Este punto permite volver a la pregunta inicial: ¿qué cabe en la salud mental escolar cuando la pensamos desde comunidades educativas rurales latinoamericanas? Cabe, ciertamente, la detección temprana. Cabe la prevención. Caben las intervenciones basadas en evidencia. Cabe la derivación oportuna. Caben los protocolos de crisis. Caben los sistemas multinivel de apoyo. Pero también caben otras dimensiones que el campo ha reconocido menos: la tierra, el agua, el trabajo, la memoria, la espiritualidad, la lengua, la comunidad, la infancia como sujeto político, la pedagogía situada, la justicia socioambiental, el cuidado colectivo, la resistencia cultural, la participación y el derecho a una vida digna.
Este número especial no propone abandonar el campo internacional de la salud mental escolar. Propone interpelarlo desde el Sur. Propone ampliar sus categorías, complejizar sus supuestos y abrir sus preguntas a experiencias que no siempre fueron reconocidas como fuentes legítimas de conocimiento. La ruralidad latinoamericana no es solo un lugar donde faltan servicios. Es también un lugar desde el cual se puede pensar de otro modo la salud mental. Un lugar donde la escuela no solo enseña contenidos, sino que sostiene vida comunitaria. Un lugar donde el bienestar no puede separarse del territorio. Un lugar donde el cuidado no es solo intervención, sino relación, memoria, pertenencia y lucha.

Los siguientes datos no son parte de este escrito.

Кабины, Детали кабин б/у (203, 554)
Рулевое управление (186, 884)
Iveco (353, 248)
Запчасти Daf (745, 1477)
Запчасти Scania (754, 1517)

Desnaturalizar la salud mental escolar implica reconocer que este campo no está cerrado. Es un territorio en disputa. Puede ser ocupado por lógicas clínicas, individualizantes, tecnocráticas y coloniales. Pero también puede ser cultivado a partir de prácticas de cuidado, participación, justicia, interculturalidad y transformación institucional. Los artículos de este número especial invitan a tomar posición por esa segunda posibilidad.
Por ello, la pregunta que articula este número no es solo cómo llevar salud mental a las escuelas rurales. La pregunta es más amplia y más exigente: ¿qué nos enseñan las comunidades educativas rurales latinoamericanas sobre otras formas de comprender, cuidar y politizar la salud mental? Nos enseñan que la salud mental no se agota en la ausencia de trastornos. Nos enseñan que la escuela no es solo un punto de acceso, sino una comunidad de vida. Nos enseñan que el territorio no es contexto, sino condición de bienestar y buen vivir. Nos enseñan que las comunidades no son beneficiarias pasivas, sino productoras de cuidado y conocimiento. Nos enseñan que el sufrimiento no puede separarse de la injusticia. Y nos enseñan que toda política de salud mental escolar que aspire a ser justa debe escuchar, reconocer y sostener los territorios donde la vida se aprende, se cuida y se defiende.